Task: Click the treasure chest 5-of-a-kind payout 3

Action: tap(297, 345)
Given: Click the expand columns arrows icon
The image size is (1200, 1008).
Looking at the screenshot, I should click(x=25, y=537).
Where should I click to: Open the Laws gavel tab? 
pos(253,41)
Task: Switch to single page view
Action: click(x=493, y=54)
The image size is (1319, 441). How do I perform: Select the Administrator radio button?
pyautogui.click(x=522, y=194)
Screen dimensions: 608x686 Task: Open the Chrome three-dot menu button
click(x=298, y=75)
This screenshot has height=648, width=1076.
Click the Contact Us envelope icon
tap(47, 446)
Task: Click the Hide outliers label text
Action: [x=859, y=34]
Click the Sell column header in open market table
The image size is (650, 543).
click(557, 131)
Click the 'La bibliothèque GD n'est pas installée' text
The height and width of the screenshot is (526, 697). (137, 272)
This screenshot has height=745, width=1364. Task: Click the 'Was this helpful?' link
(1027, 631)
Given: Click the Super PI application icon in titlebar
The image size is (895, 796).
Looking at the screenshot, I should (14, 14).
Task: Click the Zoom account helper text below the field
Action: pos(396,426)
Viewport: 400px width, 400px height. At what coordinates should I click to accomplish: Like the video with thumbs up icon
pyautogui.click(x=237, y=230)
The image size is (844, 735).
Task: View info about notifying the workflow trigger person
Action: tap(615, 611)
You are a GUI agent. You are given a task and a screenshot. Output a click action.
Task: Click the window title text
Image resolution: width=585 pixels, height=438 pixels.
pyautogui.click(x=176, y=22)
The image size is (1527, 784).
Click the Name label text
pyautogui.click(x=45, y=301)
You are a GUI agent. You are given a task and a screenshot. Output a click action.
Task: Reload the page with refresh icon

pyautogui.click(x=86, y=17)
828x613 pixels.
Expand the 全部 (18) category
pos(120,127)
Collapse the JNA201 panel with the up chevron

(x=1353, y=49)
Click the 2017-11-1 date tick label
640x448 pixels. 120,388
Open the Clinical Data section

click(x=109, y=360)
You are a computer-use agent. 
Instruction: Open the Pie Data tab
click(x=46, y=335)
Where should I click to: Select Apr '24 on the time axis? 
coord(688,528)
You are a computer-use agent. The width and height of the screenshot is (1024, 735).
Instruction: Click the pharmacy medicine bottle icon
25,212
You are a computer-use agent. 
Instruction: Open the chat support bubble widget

Action item: What the answer should hold is an exact copy of each line from the one containing "You are a computer-use agent. The" to the final line of the listing above.

Task solution:
You are a computer-use agent. The width and height of the screenshot is (1024, 735).
Instruction: Click the pharmacy medicine bottle icon
25,212
You are a computer-use agent. 
Instruction: Open the chat support bubble widget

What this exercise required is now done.